Interesting viewpoint given that it was the competitors themselves who insisted on the unsafe aspects of the boats. They were never meant to foil, but when it was discovered how to get them foiling and still stay within the design rules, the competitors were the ones that refused changes to the rules to allow safer foiling (adjustable rudder foils, better main foil control, etc). Presumably to keep the advantage of their hard gained knowledge and experience. And it was New Zealand leading this - not Ellison.

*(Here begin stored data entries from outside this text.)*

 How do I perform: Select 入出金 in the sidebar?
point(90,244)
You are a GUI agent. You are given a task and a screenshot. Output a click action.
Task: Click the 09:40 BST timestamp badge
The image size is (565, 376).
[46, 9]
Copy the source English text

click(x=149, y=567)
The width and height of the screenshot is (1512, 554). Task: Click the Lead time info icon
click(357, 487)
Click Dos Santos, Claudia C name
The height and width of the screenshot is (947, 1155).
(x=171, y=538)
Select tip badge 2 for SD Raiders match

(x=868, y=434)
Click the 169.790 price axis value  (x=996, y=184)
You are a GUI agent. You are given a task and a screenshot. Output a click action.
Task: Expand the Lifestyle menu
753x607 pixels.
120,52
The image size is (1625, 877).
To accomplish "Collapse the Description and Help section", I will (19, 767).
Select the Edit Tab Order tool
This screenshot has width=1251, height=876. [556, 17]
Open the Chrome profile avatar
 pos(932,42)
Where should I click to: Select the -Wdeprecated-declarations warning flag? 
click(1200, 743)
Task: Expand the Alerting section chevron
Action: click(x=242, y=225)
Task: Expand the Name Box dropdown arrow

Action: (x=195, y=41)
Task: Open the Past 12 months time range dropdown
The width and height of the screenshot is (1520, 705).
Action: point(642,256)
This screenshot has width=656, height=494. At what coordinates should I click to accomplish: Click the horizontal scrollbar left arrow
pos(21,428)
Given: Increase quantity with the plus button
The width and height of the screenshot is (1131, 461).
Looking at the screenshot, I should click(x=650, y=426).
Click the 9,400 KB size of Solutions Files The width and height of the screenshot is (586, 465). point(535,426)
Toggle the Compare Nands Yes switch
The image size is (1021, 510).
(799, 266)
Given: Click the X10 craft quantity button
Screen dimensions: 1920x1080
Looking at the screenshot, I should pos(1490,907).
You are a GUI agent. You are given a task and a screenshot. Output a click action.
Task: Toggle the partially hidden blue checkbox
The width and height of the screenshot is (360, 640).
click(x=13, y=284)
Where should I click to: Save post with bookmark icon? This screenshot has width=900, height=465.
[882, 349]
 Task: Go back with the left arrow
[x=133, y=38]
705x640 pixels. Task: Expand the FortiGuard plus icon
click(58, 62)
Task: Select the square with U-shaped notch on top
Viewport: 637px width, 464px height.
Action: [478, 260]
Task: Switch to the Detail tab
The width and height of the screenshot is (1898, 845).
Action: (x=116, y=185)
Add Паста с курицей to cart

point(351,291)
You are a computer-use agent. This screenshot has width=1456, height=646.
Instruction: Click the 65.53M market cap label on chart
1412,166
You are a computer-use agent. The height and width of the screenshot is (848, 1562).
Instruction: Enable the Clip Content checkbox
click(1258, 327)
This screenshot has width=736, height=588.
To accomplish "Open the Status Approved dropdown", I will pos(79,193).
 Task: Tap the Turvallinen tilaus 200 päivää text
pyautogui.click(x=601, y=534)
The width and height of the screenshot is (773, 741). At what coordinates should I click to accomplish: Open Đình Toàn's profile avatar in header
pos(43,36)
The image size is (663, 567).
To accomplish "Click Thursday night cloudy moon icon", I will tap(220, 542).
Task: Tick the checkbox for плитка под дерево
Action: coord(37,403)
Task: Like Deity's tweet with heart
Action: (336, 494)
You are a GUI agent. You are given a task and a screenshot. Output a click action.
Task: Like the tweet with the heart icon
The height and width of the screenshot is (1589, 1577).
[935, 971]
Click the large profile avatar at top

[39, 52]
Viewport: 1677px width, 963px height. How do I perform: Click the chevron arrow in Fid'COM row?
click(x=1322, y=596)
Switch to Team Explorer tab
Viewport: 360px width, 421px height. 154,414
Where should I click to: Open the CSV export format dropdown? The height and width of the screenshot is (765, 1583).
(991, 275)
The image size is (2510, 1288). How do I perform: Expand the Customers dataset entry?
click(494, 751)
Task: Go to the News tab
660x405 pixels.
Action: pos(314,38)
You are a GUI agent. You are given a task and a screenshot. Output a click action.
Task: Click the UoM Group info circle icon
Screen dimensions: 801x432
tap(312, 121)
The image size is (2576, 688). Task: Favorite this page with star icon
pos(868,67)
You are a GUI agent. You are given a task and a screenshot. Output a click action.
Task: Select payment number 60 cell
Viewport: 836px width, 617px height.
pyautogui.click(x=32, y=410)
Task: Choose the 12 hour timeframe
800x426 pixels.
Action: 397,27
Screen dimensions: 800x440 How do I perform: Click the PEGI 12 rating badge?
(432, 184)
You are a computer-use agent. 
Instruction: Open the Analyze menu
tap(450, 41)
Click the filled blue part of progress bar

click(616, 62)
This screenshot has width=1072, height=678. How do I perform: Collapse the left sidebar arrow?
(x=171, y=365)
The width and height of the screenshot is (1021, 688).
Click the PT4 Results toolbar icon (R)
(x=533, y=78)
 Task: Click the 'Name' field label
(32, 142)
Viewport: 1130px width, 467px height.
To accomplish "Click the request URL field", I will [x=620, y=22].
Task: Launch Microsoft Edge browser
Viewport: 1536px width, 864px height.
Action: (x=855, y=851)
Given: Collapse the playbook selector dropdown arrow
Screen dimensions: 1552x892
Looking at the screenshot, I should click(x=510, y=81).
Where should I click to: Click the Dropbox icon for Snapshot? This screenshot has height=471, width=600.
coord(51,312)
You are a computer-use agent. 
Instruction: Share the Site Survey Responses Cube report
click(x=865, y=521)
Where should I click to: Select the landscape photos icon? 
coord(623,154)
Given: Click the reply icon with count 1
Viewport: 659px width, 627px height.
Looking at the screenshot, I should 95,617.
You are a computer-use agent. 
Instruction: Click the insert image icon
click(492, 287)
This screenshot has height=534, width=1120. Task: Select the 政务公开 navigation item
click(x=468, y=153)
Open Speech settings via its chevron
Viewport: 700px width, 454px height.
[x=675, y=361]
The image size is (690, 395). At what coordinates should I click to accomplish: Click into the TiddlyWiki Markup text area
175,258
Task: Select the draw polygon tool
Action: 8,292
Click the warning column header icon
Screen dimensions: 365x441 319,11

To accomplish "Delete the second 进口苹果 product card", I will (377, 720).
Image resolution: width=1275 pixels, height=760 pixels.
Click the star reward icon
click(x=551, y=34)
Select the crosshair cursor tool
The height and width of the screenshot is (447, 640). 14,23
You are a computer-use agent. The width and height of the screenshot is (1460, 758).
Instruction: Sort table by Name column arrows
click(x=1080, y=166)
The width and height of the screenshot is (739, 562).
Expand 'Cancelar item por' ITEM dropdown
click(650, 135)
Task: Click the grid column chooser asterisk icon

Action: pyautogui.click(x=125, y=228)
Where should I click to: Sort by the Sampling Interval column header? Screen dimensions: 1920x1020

The new design has thrown all of this out and allows everything possible to make an all out foiling boat. They will be much safer in this regard, although they will still be bleeding edge, and any failure will still be spectacular and dangerous.

Beats the hell out of watching 12 meters slog along at 6kts 10 miles offshore any day.

Mark


----------



## smackdaddy (Aug 13, 2008)

colemj said:


> ...Beats the hell out of watching 12 meters slog along at 6kts 10 miles offshore any day.


Absolutely. They have FINALLY made the AC a true mass-media capable sport with these boats and the general broadcasting technology surrounding the race.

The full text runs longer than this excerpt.